══ GIVEN TEXT

Broadway to Hollywood is a 1933 American pre-Code musical film directed by Willard Mack, produced by Harry Rapf, cinematography by Norbert Brodine and released by Metro-Goldwyn-Mayer. The film features many of MGM's stars of the time, including Frank Morgan, Alice Brady, May Robson, Madge Evans, Jimmy Durante, Mickey Rooney, and Jackie Cooper. Brothers Moe Howard and Curly Howard of The Three Stooges appear—without Ted Healy and without Larry Fine—almost unrecognizably, as Otto and Fritz, two clowns in makeup. It was the first film to feature Nelson Eddy.

Plot
Ted and Lulu Hackett are vaudeville's The Hacketts, a fairly successful song-and-dance team. They bring their son Ted Jr. up in the business and he soon eclipses them. When the son is offered a starring role on Broadway, he arranges for his parents to join him in the show, but Ted Sr. is embarrassed to learn that he and Lulu are there purely in order to keep their son happy. They return to vaudeville, only to find that their duet act has gone stale with time. Meanwhile, Ted Jr. has married and had a son, but he has also fallen victim to drink. Tragedy strikes the Hackett family, and only the march of time will tell whether Ted III will repeat the failings of his father and grandfather.

════
══ ROWS

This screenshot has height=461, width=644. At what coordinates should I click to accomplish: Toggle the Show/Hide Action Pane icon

════
══ ROWS

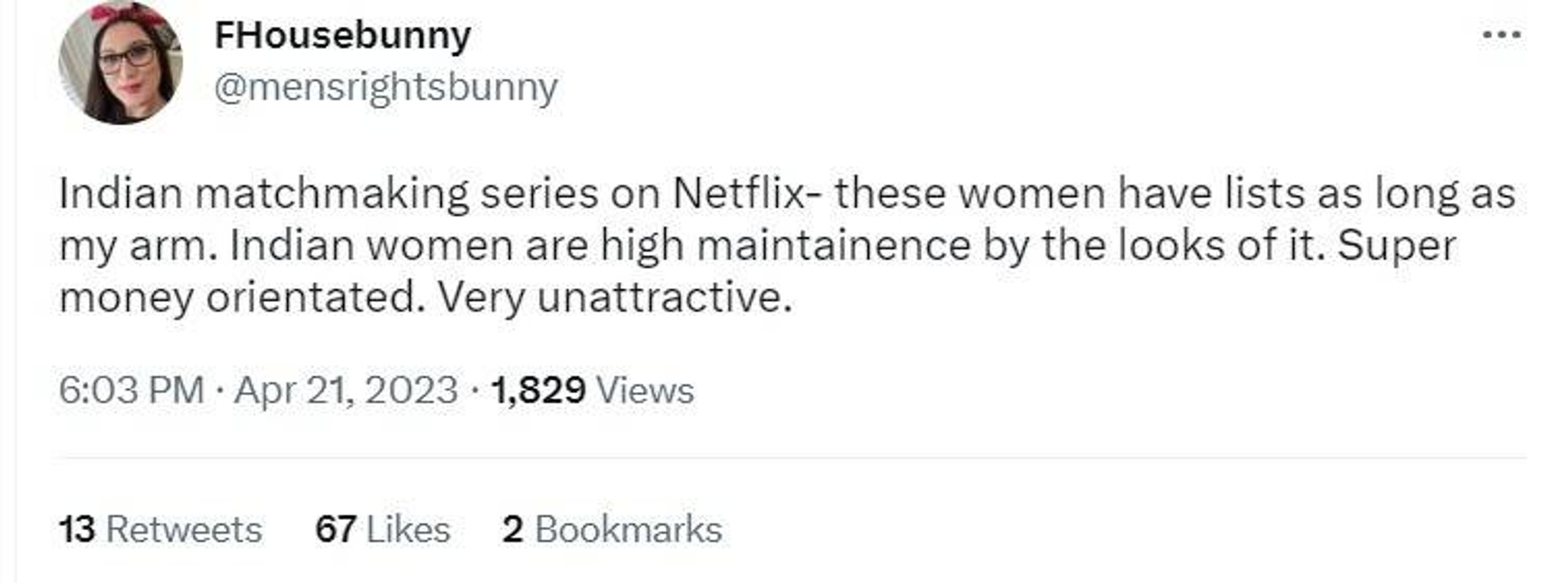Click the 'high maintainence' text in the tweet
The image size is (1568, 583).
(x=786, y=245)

════

WORK INSTRUCTIONS
1. Can you condense the paragraph of the Broadway to Hollywood text that begins "Ted and Lulu Hackett are" into a short bulleted list that keeps its main facts?
2. Answer these questions from the Broadway to Hollywood text:
(a) Who directed the film?
(b) Under what names do Moe Howard and Curly Howard appear?
(c) What is the name of Ted and Lulu Hackett's vaudeville act?

IN RESPONSE
1.
- Ted and Lulu Hackett perform as The Hacketts, a fairly successful vaudeville song-and-dance team.
- They raise their son, Ted Jr., in the business, and he soon outshines them.
- Offered a starring role on Broadway, Ted Jr. gets his parents into the show.
- Ted Sr. is embarrassed to learn they are there only to keep their son happy.
- The couple return to vaudeville, where their duet act has gone stale.
- Ted Jr. marries and has a son but falls victim to drink.
- Tragedy strikes the family, and only time will tell whether Ted III repeats the failings of his father and grandfather.

2.
(a) Willard Mack
(b) Otto and Fritz
(c) The Hacketts